> Задание
Выпишите из приведенного ниже отрывка о «Легенде о великом инквизиторе» все мотивы, которые названы как «вопросы коренные, вопросы духа».

> Фрагмент текста
Нравственная проблема «Легенды о великом Инквизиторе» Ф.М.Достоевский




«Легенда о великом инквизиторе» является философским «центром» романа Ф.М. Достоевского «Братья Карамазовы», в ней автор с невероятной остротой и художественной глубиной раскрывает «вопросы коренные, вопросы духа». Это мотивы этического утилитаризма, деления людей на сильных и слабых, атеизма, опоры на рациональное начало и др. Сложный комплекс философских вопросов, составляющий идею великого инквизитора как мировоззренческое целое, обладает свойством оказывать влияние на личность человека. И свойство это проявляется в различных направлениях, в разных аспектах.

1. Первым из таких аспектов является влияние идеи на личность её носителя. Писатель показывает, как идея, захватившая рассудок, способна поработить личность, повлиять на её коренные свойства. Это касается и идеи великого инквизитора, противоречивая сущность которой порождает внутренний конфликт в душе её носителя и ведёт к тому, что человек, изначально руководствуясь христианскими чувствами, в конечном итоге приходит к нарушению христианских норм.

Этической основой концепции великого инквизитора является утилитарная мораль, суть которой можно сформулировать словами Иеремии Бентама: нравственно всё, что служит наибольшему счастью наибольшего количества людей. Такая позиция неизбежно требует твёрдости воли, решительного отказа от гуманизма по отношению к конкретным людям, становящимся помехой на пути осуществления идеи, которая должна привести к всеобщему благоденствию.

> Исходные данные
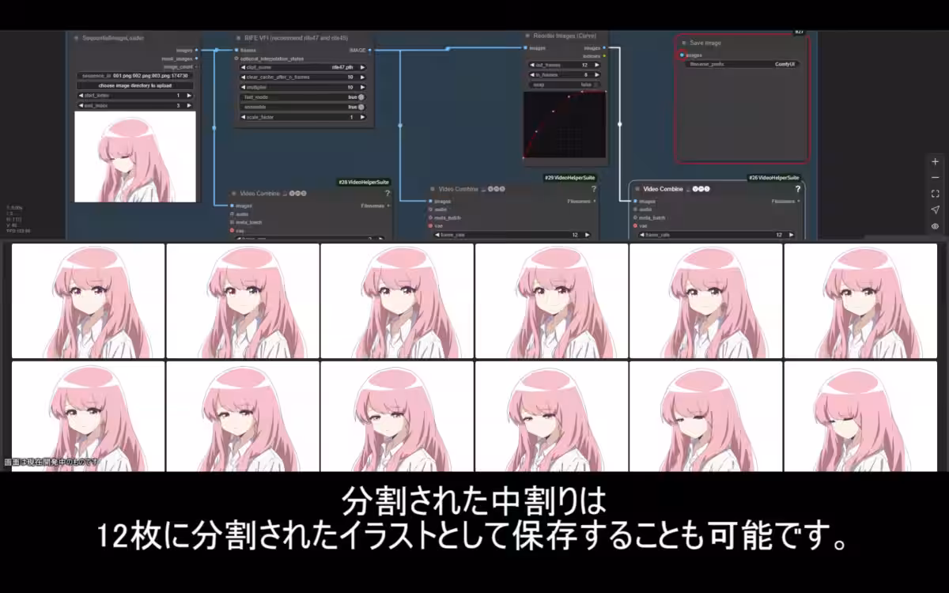Image resolution: width=949 pixels, height=593 pixels.
Task: Click the left arrow to decrease out_frames
Action: [x=532, y=65]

> Ответ
- этический утилитаризм
- деление людей на сильных и слабых
- атеизм
- опора на рациональное начало